Throughout history uncertainty has generated religious (primarily Christian) groups who interpreted contemporary events in millenarian terms claiming the end of the world was nigh. During the English Civil War some thought they were about to witness the Second Coming of Christ to establish the 1000 year reign of King Jesus. Similar groups sprang up during the Enlightenment, one of which was headed by Joanna Southcott, who in 1792 claimed she had been visited by the Spirit of Truth. She transmitted her experience to writing and consigned them to "The Great Box" where they remained unread until 1801. Her followers claimed some of her prophecies had come to fruition. Southcott invited Bishops and clergy to attend "trials" of her writings and judge whether they were divinely inspired. They refused to do so and her writings were locked away. Southcott announced herself as the woman referred to in the Book of Revelation, claimed she was pregnant aged 64, would give birth to the new Messiah but died shortly after her prophecy was not fulfilled.

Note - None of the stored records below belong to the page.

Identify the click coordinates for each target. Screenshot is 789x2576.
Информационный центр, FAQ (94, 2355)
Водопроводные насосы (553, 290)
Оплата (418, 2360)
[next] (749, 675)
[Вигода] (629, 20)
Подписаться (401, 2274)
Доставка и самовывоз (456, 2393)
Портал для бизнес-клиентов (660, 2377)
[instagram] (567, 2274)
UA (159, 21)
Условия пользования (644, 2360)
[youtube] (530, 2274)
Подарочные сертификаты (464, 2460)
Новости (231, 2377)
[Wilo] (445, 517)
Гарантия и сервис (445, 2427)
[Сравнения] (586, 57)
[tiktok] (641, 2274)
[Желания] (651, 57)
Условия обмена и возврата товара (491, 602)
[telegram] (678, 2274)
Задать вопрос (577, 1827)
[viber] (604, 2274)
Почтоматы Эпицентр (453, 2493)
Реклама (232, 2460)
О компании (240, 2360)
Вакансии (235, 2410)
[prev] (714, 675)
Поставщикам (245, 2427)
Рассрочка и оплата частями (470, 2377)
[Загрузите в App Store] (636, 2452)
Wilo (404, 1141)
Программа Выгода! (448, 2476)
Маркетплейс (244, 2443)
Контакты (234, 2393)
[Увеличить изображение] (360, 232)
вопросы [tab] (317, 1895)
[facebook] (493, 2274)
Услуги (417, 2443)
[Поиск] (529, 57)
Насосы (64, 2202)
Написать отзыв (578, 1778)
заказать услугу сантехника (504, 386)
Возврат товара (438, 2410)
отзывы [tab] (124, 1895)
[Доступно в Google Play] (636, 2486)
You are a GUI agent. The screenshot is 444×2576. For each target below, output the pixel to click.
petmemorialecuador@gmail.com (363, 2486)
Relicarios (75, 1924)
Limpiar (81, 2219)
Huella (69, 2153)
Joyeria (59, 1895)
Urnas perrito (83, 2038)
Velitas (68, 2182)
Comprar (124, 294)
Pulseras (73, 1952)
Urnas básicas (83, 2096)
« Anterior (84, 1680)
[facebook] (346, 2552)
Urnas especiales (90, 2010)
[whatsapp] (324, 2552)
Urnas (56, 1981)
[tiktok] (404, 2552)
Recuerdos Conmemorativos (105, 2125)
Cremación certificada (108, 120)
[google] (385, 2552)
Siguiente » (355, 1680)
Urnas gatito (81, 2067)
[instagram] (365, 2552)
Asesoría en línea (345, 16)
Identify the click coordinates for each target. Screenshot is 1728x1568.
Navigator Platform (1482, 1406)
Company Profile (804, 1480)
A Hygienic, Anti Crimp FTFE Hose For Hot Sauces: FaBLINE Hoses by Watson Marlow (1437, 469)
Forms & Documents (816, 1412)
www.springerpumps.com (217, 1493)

In 1919 a small number of middle class ladies, including a vicar's widow by the name of Mabel Barltrop, formed the Panacea Society to advocate Southcott's ideas and persuade the bishops of the Church of England to open Southcott's box in order to understand end of world events which Southcott believed would occur in 2004. Although Barlthrop was born 52 years after Southcott died she believed she was Southcott's child, a daughter of God and renamed herself Octavia. The Panacea Society, initially known as the Community of the Holy Ghost, was based in Bedford. The campaign to open Southcott's box was stepped up and a property prepared in Bedford for the Messiah to live in after the Second Coming. In 1927 psychic researcher Harry Price told an audience of 400 at Church Hall, Westminster, he would open Southcott's Box which he showed to them. Although Price had a reputation for exposing fraudulent mediums, on this occasion he was the fraud. The authentic Box was actually in a bungalow in Morecambe.
Octavia believed the property owned in Bedford was the original site of the Garden of Eden. The Society's task was to prepare for the Second Coming and identify the 144,000 people who would enjoy immortal life on earth. Many people enjoyed that privilege on payment of a fee. It would appear Octavia herself did not pay as she died in 1934 and in the years that followed active membership of the Society dwindled to a handful. Olivia - and many of her female apostles - had been suffragettes thus emphasising the link between social and spirtual unrest as liberalism finally collapsed. The dislocation caused by the Great War, the appearance of Bolshevik atheism and the impact of modernity provided an environment which lacked the certainty for which the Society was looking. Shaw points out that the Panaceans were, as with other pessimist groups of the inter-war years, part of a what Richard Overy called, "networks of anxiety". Overy's groups included eugenicists, socialists, peace activists, psychoanalysts and marginalised intellectuals. Such pessimism was contagious and explains to a large extent why the 1930s was full of groups looking for a better life on earth, deluded Marxists amongst them.
To accommodate their break from traditional Christian dogma the Panaceans wrote a new theology which replaced the Trinity with a four-fold concept of God in which God was both Father and Mother. Emily Watson claimed she was the voice of the Divine Mother with the authority to prescribe what members could and could not do. Although Octavia and Watson tended towards total control (not much different from that exercised by Mrs Pankhurst and Tony Blair) their inability to meet challenges to their views, particularly on sexual matters, on an equal footing, was a major factor in the Society's decline. Octavia's theology came from a variety of sources but settled on the claim that historical theology was the theology of male domination. In addition, she investigated popular Spiritualism, Occultism and Theosophy drawing out those parts she considered helpful in explaining her four-fold concept of God.
Octavia's followers, who lived in the Bedford community, were primarily middle-class females who were disenchanted with organised religion. Married women were excluded. She set about appointing twelve female apostles, each one having been born under a different sign of the zodiac. She became obsessive, refusing to walk 77 steps from her house lest Satan attacked her. She contended there were some who were predestined to live forever. These would prepare for that eventuality by "overcoming" one's personality, aided by detailed instructions on what, and what not, one should do, no matter how trivial the task. Drifting into a world of their own imagination they declared in 1923 that Emily Goodwin was the personification of Eve. Octavia's late husband, Arthur, "had been Jesus in Christ's second incarnation on earth" and her marriage to him divinely determined. Resentment built up against Octavia's demand for complete loyalty. Her interpretation of reality alienated her children.
Left wing critics suggest Shaw failed to explain the delusional aspects of Octavia and her group. Such criticism is unfounded. Shaw has provided a comprehensive record of the Panacea Society and its most prominent members. She makes no secret of Ocavia's mental health history, neither does she record approval of the ideas of Octavia or the Society. What she does is to provide a comprehensive account of the people and the Society in the historical framework in which they existed. Anyone considering the social and historical context of post World War One society will find Shaw has written a comprehensive and scholarly account which, while it will not be of interest to many, is, in its own terms, worth five stars.